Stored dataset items
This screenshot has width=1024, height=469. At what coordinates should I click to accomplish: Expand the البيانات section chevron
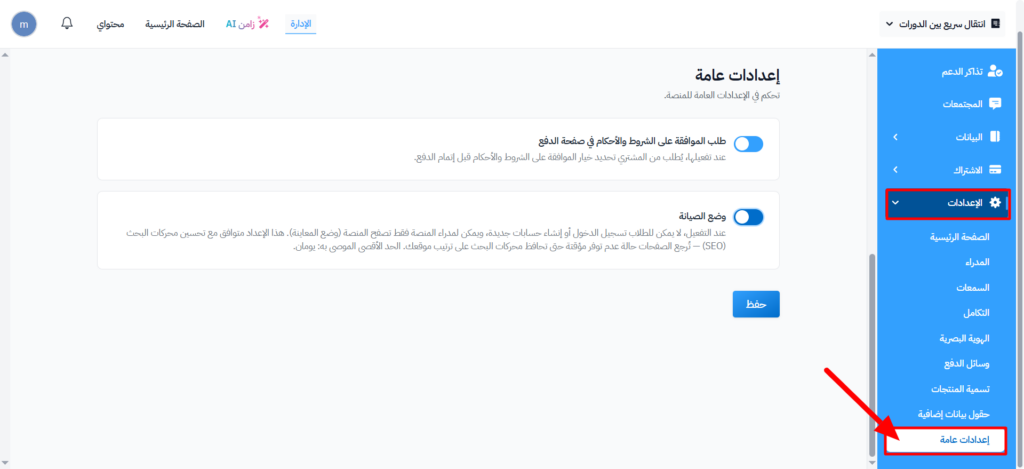click(894, 137)

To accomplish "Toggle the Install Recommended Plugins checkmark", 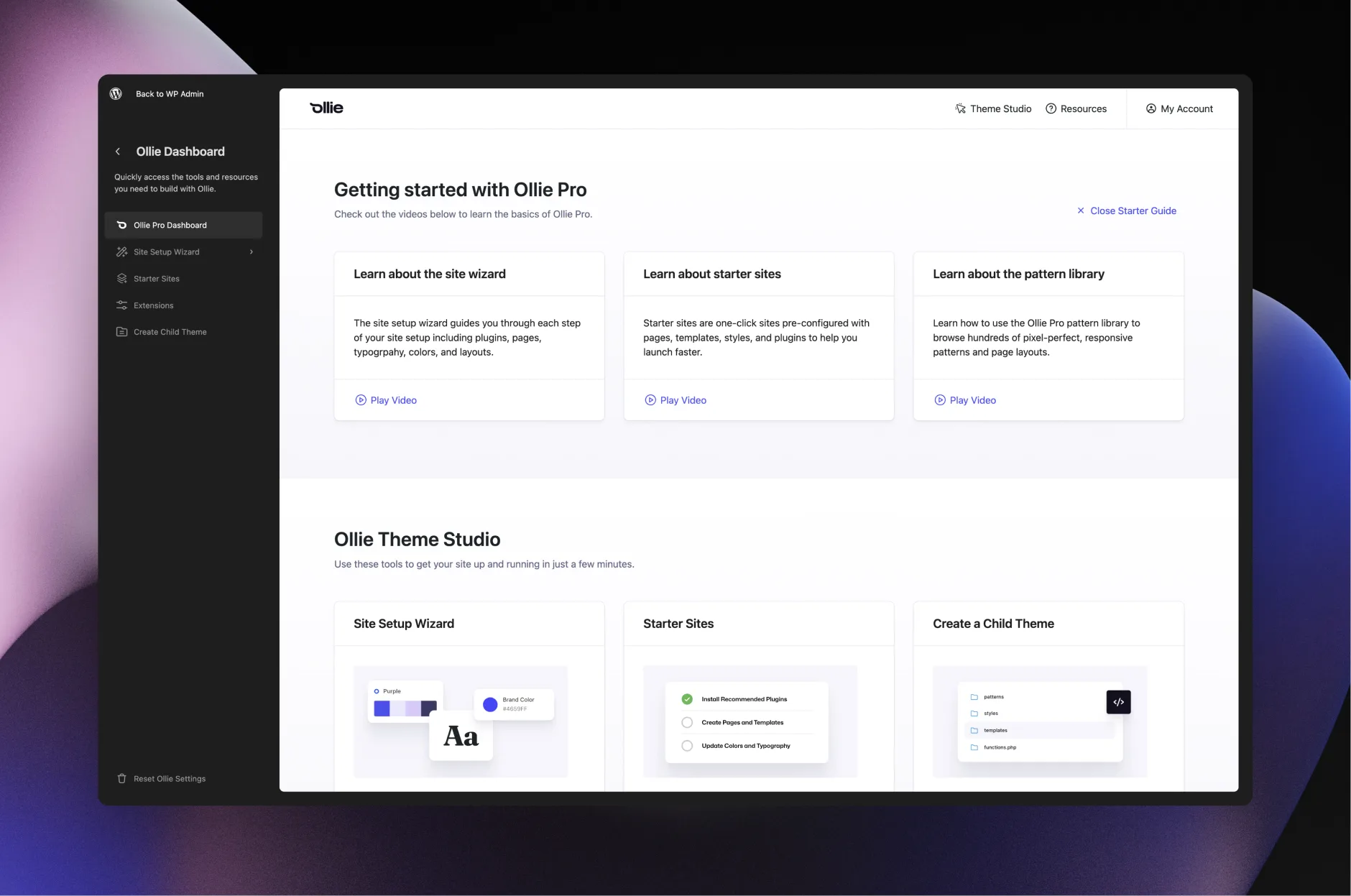I will click(x=687, y=699).
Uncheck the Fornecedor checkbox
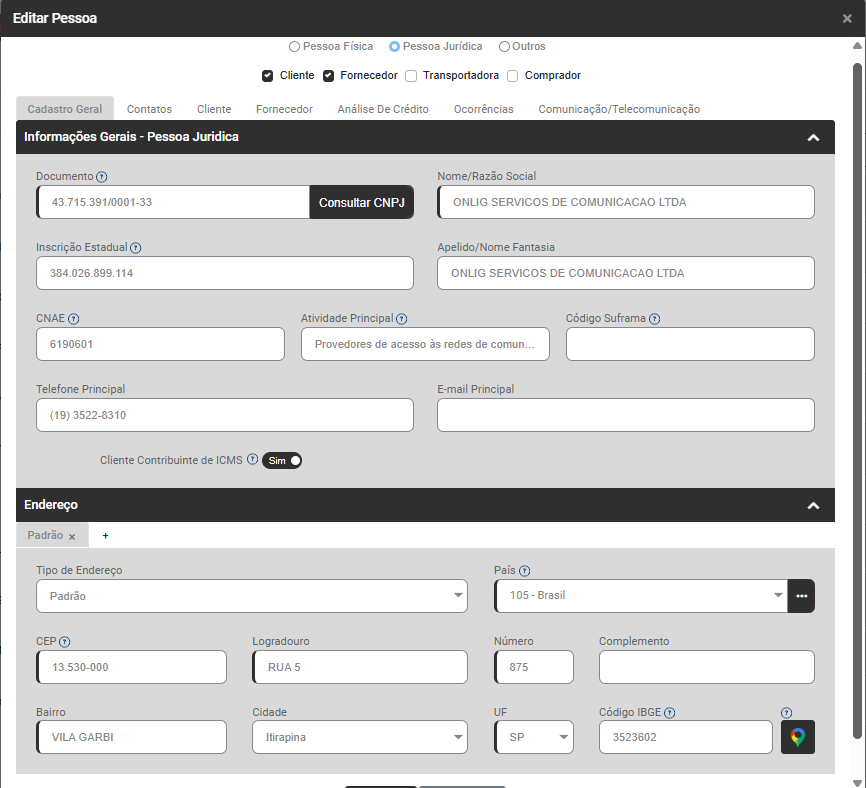Viewport: 866px width, 788px height. pyautogui.click(x=328, y=76)
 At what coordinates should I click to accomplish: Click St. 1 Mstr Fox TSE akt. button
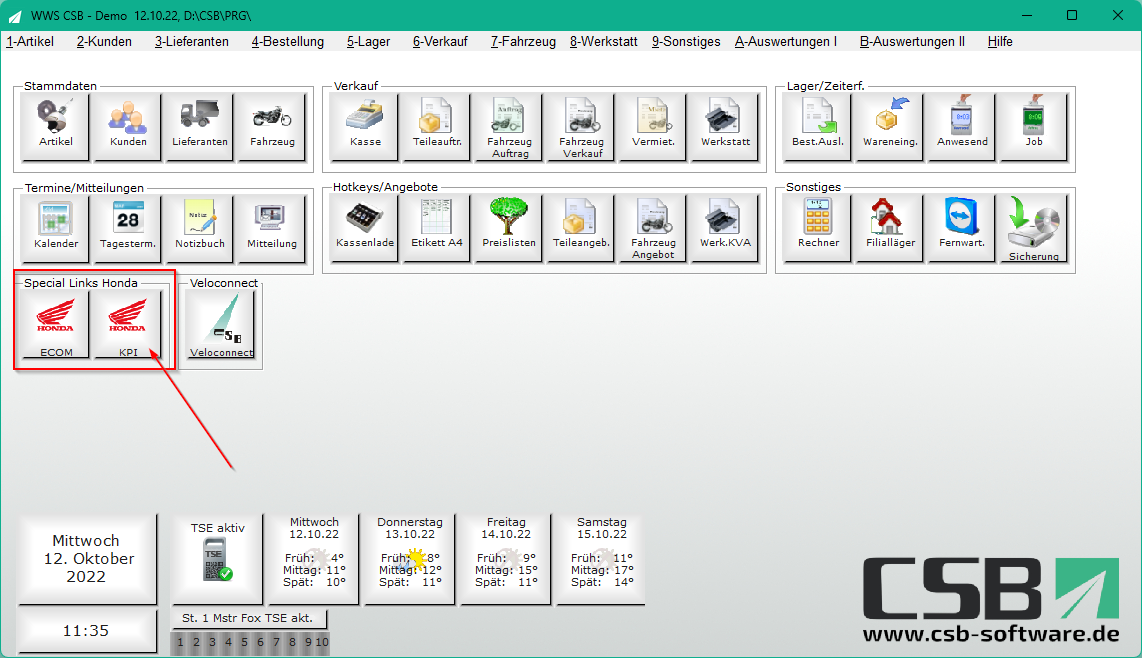click(248, 619)
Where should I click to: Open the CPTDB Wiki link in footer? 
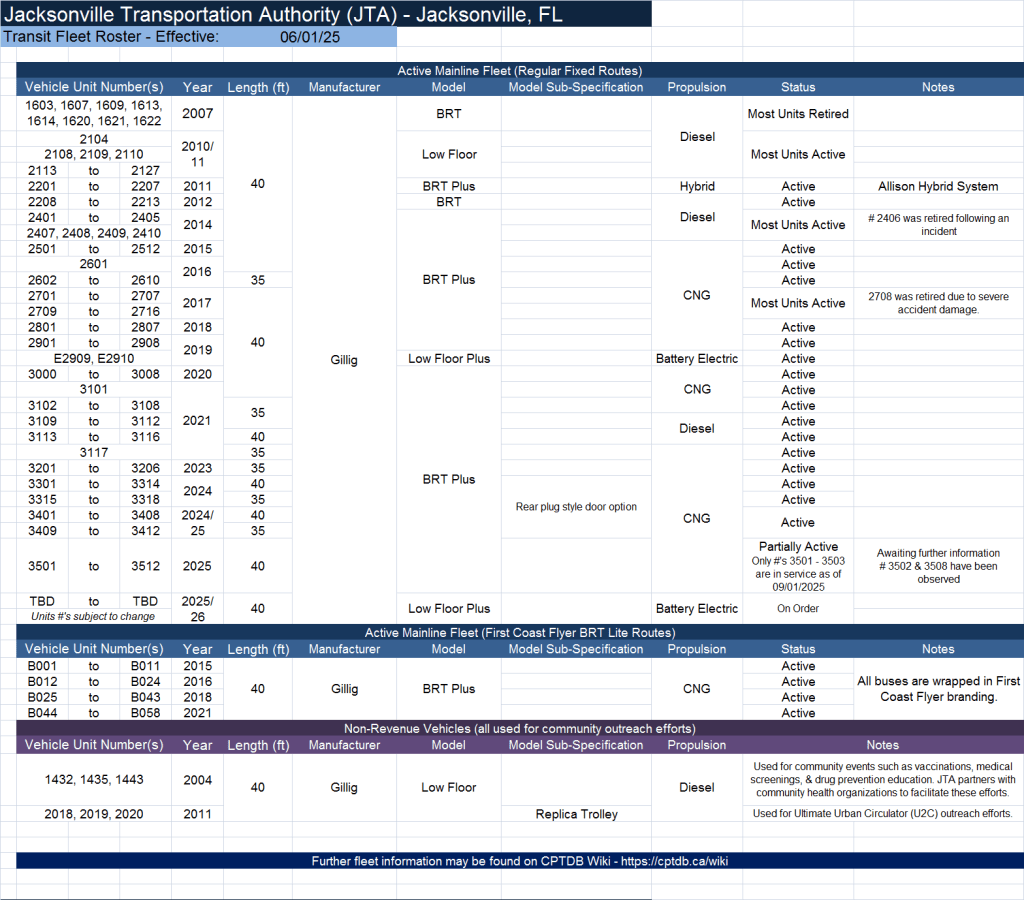click(519, 861)
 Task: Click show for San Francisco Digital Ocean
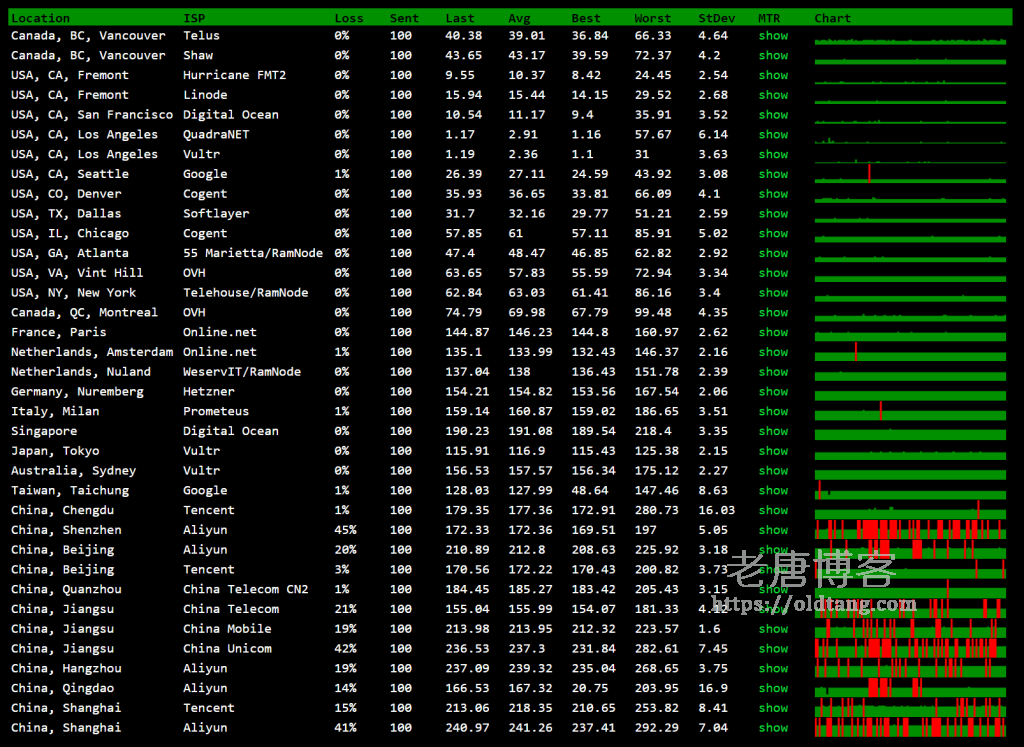[773, 115]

DIRECTIONS
The range runs from the line containing "Uncheck the Fornecedor checkbox" through the end of the entries; print those lines exactly and leave the pictures out.

SOLUTION FOR THIS PROBLEM
Uncheck the Fornecedor checkbox
Viewport: 866px width, 788px height. pyautogui.click(x=328, y=76)
 At what coordinates should I click to accomplish: Click St. 1 Mstr Fox TSE akt. button
click(248, 619)
Where should I click to: Open the CPTDB Wiki link in footer? 
click(519, 861)
 Task: Click show for San Francisco Digital Ocean
[773, 115]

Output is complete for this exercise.